Category Archives: RP Singh

Untangling the Duncan Fletcher Factor

Is Duncan Fletcher behind India’s recent selection decisions? Since the BCCI has erected an electric forcefield to keep him from the media, we can only speculate. Take it away, King Cricket:

Umesh Yadav is a Fletcher bowler and we’ll doubtless be seeing more of him after he took 3-23 in West Indies’ first innings. As England coach, Fletcher erred towards the workmanlike spinner, but he’s blessed with more options in India and both Pragyan Ojha and R Ashwin have done enough to justify Harbhajan Singh’s exclusion. Was that another Fletcher move?

A couple of things have irked Indian fans lately. First: why drop Praveen Kumar after his solid performance in England? And second, who the hell is Rahul Sharma? I’m not sure what I feel about either (Is Praveen really a Test bowler? Would he be able to swing it all that much in Australia?). But the question left unresolved thus far is what exactly Fletcher (and the Indian think tank) learned from the England 4-0 debacle.

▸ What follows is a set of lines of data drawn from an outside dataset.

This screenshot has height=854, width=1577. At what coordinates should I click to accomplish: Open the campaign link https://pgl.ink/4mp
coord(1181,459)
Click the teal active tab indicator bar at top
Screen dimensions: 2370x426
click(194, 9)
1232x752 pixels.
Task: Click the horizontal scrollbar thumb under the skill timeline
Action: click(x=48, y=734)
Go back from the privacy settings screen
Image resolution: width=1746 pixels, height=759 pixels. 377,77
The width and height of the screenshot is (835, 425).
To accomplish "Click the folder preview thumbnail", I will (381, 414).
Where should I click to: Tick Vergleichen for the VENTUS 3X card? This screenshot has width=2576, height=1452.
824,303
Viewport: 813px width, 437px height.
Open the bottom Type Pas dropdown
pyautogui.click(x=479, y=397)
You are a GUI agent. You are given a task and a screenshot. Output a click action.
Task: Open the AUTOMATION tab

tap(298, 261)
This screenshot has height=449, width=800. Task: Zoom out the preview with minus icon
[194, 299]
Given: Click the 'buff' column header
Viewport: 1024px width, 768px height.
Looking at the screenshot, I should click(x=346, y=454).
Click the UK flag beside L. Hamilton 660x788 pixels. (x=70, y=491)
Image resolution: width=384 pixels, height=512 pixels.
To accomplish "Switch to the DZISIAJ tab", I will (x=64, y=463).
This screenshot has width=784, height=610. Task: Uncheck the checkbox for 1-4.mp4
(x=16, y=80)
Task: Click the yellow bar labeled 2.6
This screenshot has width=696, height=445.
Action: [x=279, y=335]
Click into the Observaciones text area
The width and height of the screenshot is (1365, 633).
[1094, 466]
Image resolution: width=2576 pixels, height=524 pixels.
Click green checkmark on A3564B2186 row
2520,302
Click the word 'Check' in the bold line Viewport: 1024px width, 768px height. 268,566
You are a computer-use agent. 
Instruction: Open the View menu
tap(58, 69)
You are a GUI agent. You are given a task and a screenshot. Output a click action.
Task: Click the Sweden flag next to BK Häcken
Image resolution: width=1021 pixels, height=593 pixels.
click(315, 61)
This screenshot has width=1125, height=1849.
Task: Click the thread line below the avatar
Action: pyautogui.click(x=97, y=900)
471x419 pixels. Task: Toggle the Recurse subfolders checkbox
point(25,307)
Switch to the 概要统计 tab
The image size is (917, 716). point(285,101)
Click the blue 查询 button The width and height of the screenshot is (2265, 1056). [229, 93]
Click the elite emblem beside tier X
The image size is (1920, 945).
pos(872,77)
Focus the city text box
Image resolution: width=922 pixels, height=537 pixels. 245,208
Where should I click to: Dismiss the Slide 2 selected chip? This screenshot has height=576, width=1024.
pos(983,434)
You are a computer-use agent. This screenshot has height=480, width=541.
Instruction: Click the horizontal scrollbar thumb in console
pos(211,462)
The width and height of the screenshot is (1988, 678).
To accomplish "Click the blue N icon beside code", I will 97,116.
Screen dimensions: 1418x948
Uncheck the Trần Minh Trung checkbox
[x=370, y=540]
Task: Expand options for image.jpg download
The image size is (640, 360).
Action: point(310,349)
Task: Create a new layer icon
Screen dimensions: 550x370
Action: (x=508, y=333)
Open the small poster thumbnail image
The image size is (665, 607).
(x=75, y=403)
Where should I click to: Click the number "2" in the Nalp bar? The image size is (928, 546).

Was it just a freak breakdown unlikely to ever be repeated? Was it just that the English planned better? Or was it simply that we need to manage injuries better?

It’s hard for Fletcher — or anyone — to believe that the Indian batting line-up will fail as woefully as they did in England. Even if he does belief that, Fletcher can’t change the batting line-up at this point (since Dravid/Tendulkar/Laxman/Sehwag/Gambhir/Dhoni all pick themselves, leaving just one spot to fight among Raina/Yuvraj/Rohit Sharma/Badrinath?/Pujara?/etc). He does have some leeway with the bowling, which explains the current experimentation with Ohja/Ashwin (instead of Harbhajan) and Yadav/Aaron instead of (or as part of an attack featuring) Ishant and Zaheer. Picking Yadav so soon into his career seems strange, until you realize that this is just the way Indian selectors work. Why waste young fast talent on crappy Indian pitches, when shiny ones beckon in Eng, S.A. and Aus?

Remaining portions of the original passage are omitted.